Saved data entries

----

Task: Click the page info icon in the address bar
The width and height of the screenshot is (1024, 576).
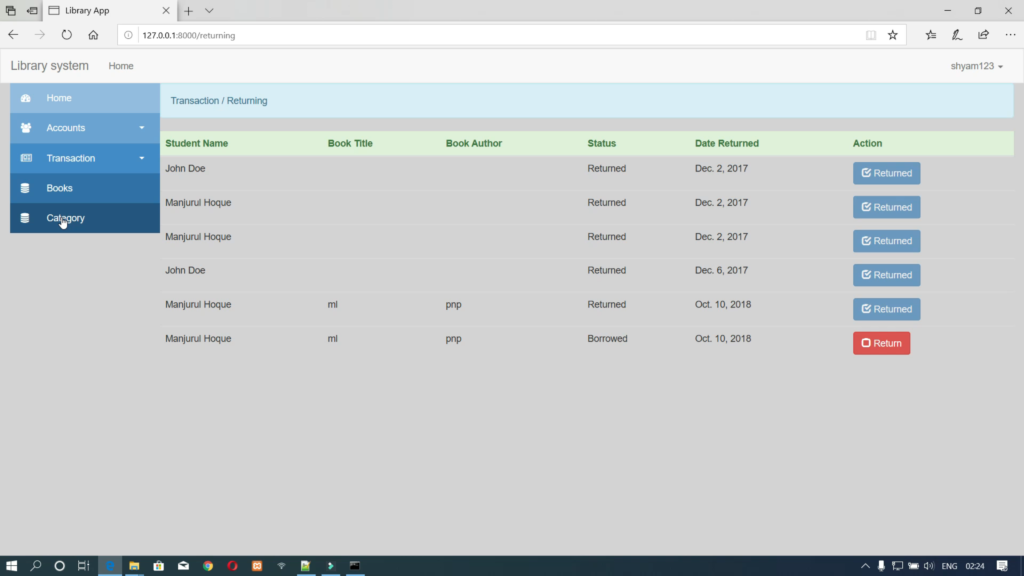Action: pos(127,34)
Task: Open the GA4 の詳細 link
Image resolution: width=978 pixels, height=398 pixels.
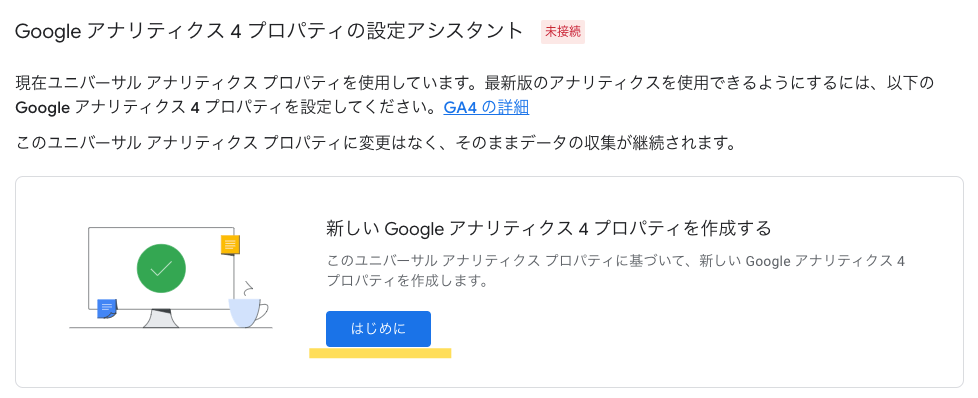Action: coord(486,107)
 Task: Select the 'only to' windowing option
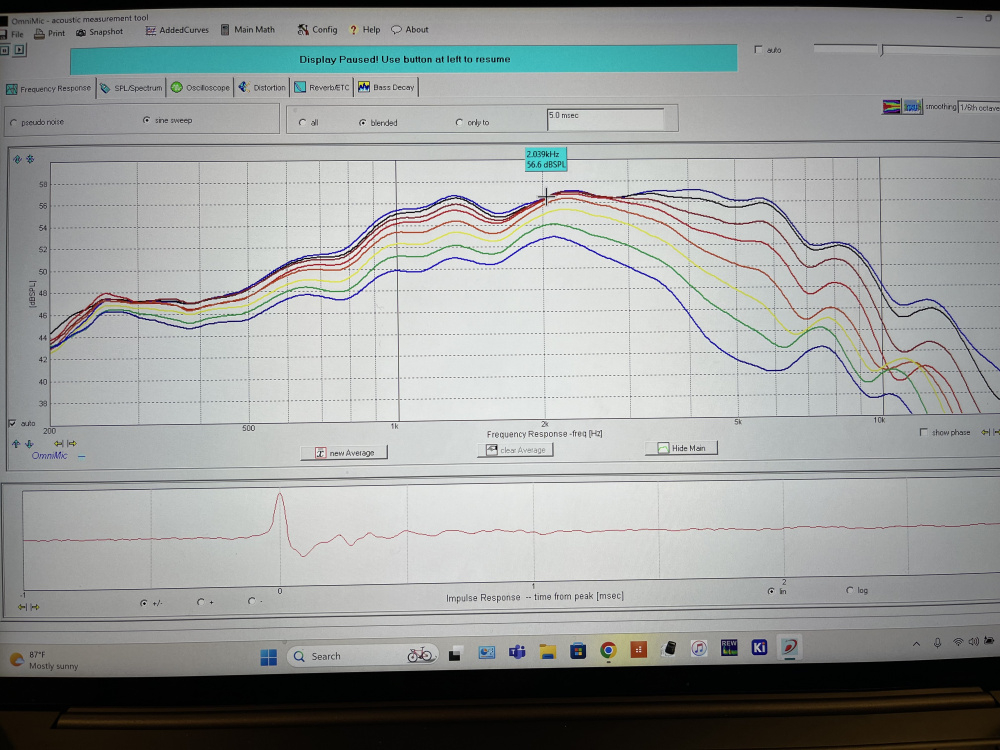(459, 123)
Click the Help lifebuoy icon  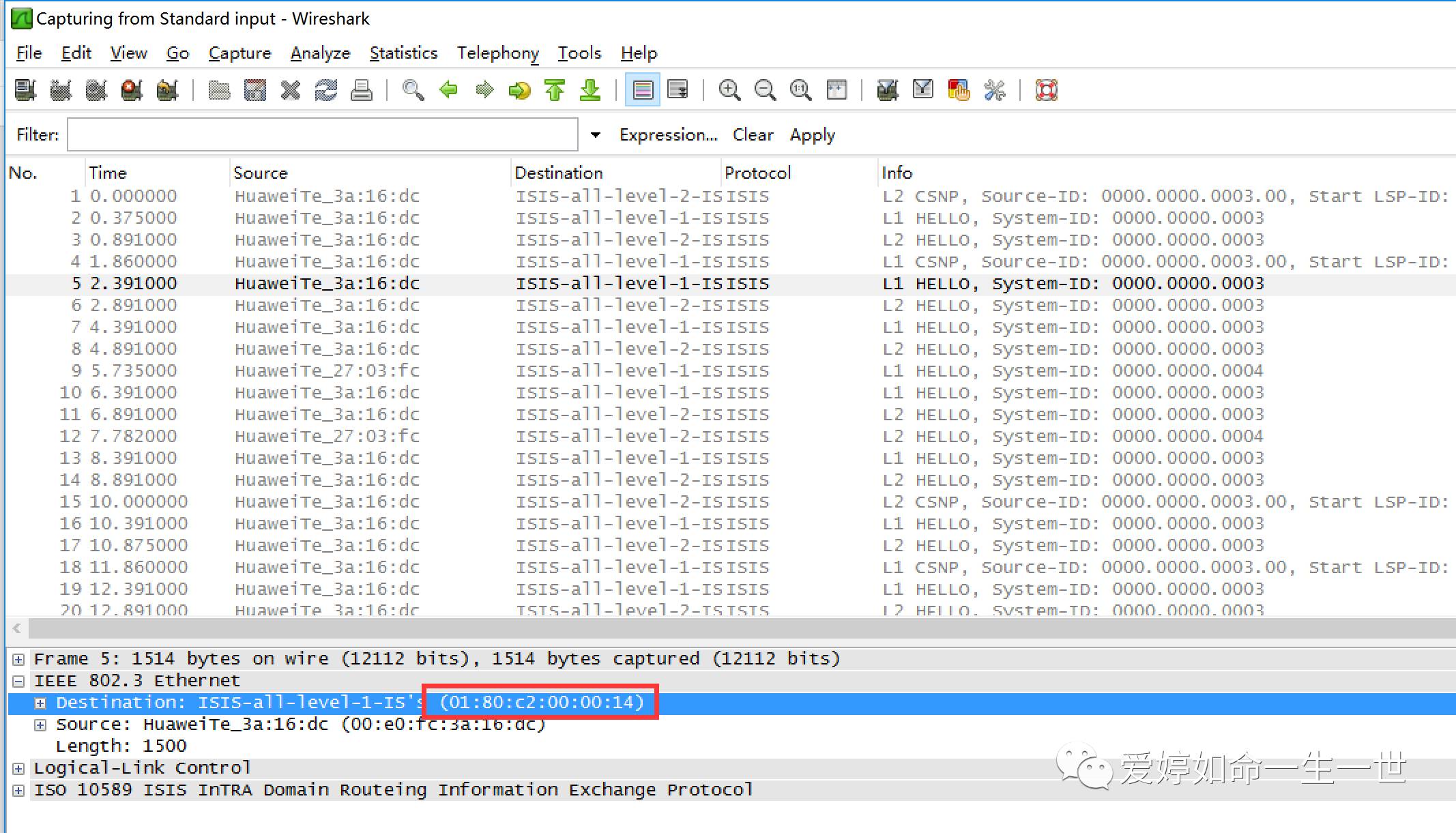tap(1046, 90)
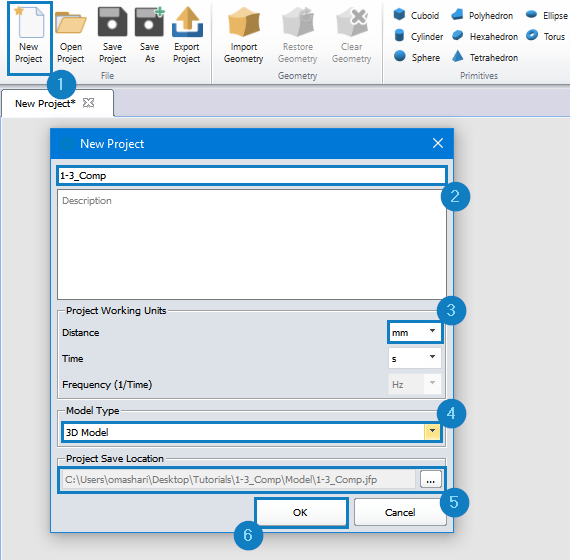This screenshot has height=560, width=570.
Task: Add a Torus primitive
Action: coord(545,36)
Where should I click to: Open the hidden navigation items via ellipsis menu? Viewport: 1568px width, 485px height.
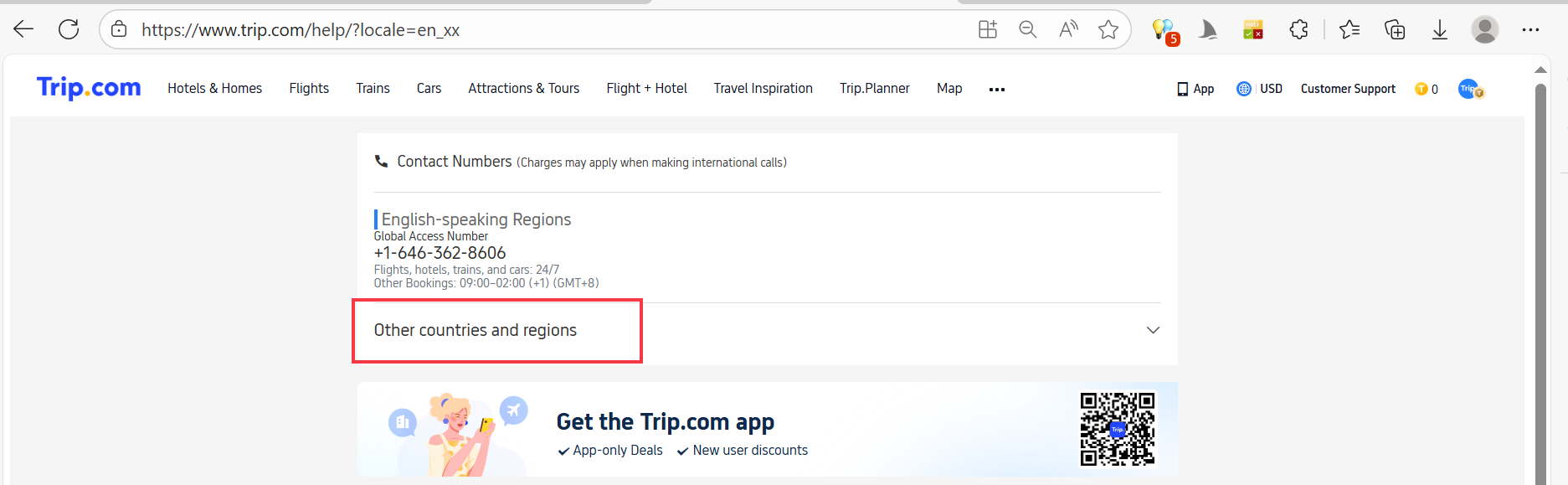(x=996, y=89)
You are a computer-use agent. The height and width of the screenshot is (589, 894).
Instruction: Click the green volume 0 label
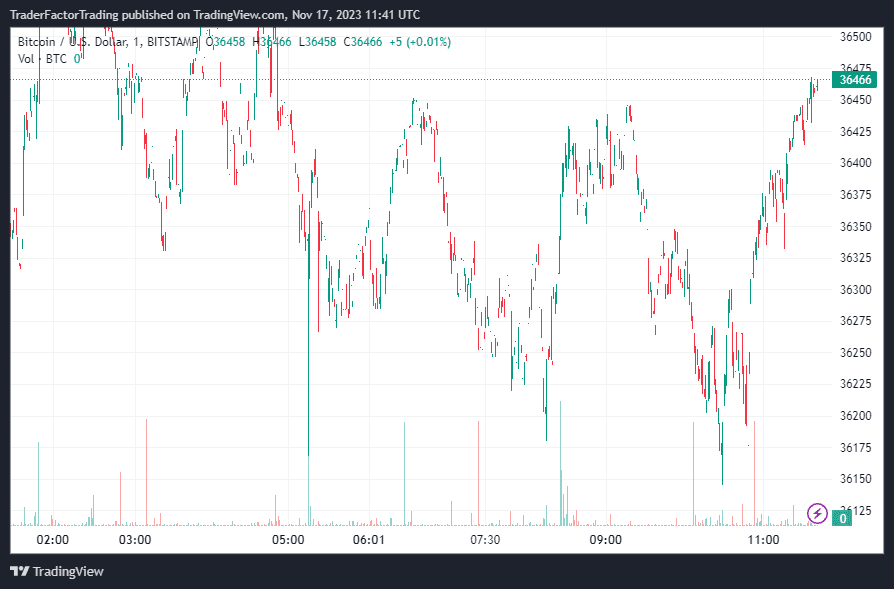click(843, 518)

----

* Stated goal:
In the rows from the line containing "Where should I" through the end, swap "ellipsis menu" for "three-dot menu" and leave everything else unchanged. Leave out the pictures in your answer.

* Problem solution:
Where should I click to: Open the hidden navigation items via three-dot menu? Viewport: 1568px width, 485px height.
(x=996, y=89)
You are a computer-use agent. The height and width of the screenshot is (589, 894).
Instruction: Click the green volume 0 label
click(843, 518)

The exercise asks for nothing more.